Although the Verizon Galaxy Nexus will run a mostly unmodified version of Android 4.0, codenamed Ice Cream Sandwich, the carrier will block Google Wallet, which lets you pay at some retailers by swiping your phone in front of a payment terminal, Computerworld reports. Verizon, T-Mobile and AT&T are working on their own payment system called Isis, and Google Wallet, backed by Sprint, would be a threat. Isis isn’t launching until next year, though, so Verizon Galaxy Nexus users won’t be able to use NFC payments at all.
Verizon will also install bloatware on the phone. Two apps are confirmed: My Verizon Mobile and Backup Assistant. The former is somewhat understandable, as it lets Verizon customers pay and manage their bills, but the latter is redundant given that Google also backs up your contacts automatically (and makes them available on other, non-Verizon devices). Fortunately, Android Ice Cream Sandwich has a bloatware removal tool to prevent unwanted software from gobbling up system resources.

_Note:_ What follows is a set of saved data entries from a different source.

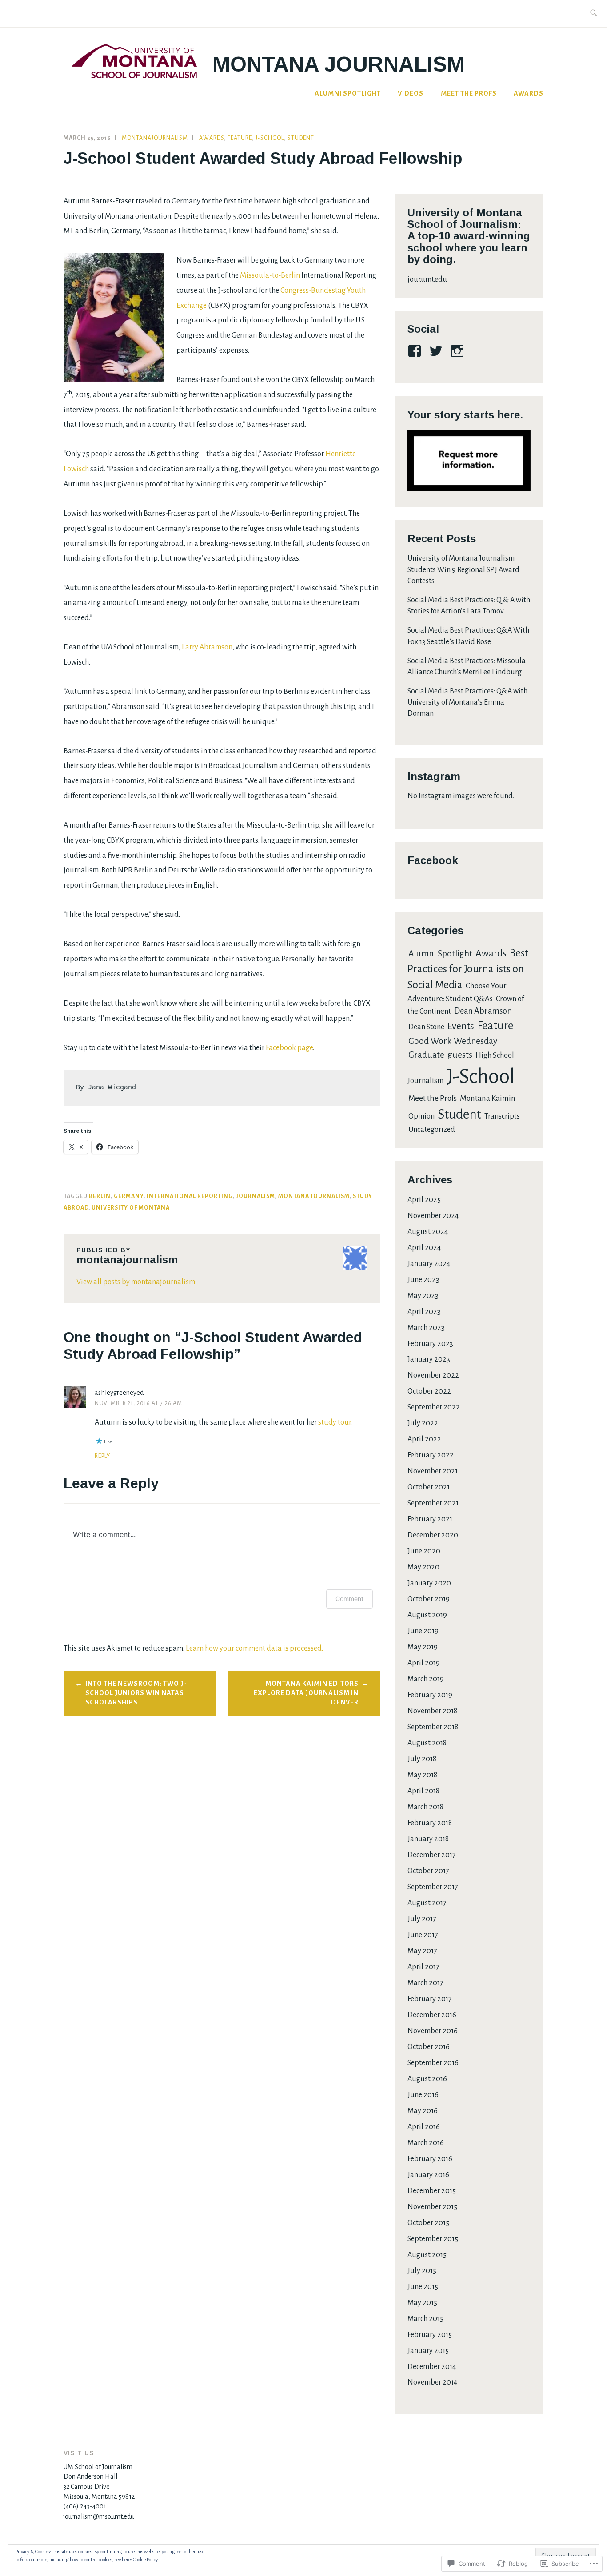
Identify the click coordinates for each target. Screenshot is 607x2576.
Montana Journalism (338, 64)
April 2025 (424, 1200)
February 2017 (429, 1999)
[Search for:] (593, 13)
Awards (528, 93)
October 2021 (428, 1487)
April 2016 (423, 2127)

Verizon hasn’t confirmed a release date or price for the Galaxy Nexus yet, but unnamed sources tell the Wall Street Journal that the phone will launch this month for $300, and a rumor from Droid Life says the phone will launch on December 9. Verizon’s meddling aside, the Galaxy Nexus still looks like the Android phone to beat. Our own Harry McCracken called it“a worthy rival (to the iPhone) in a way that previous Android phones have not been.”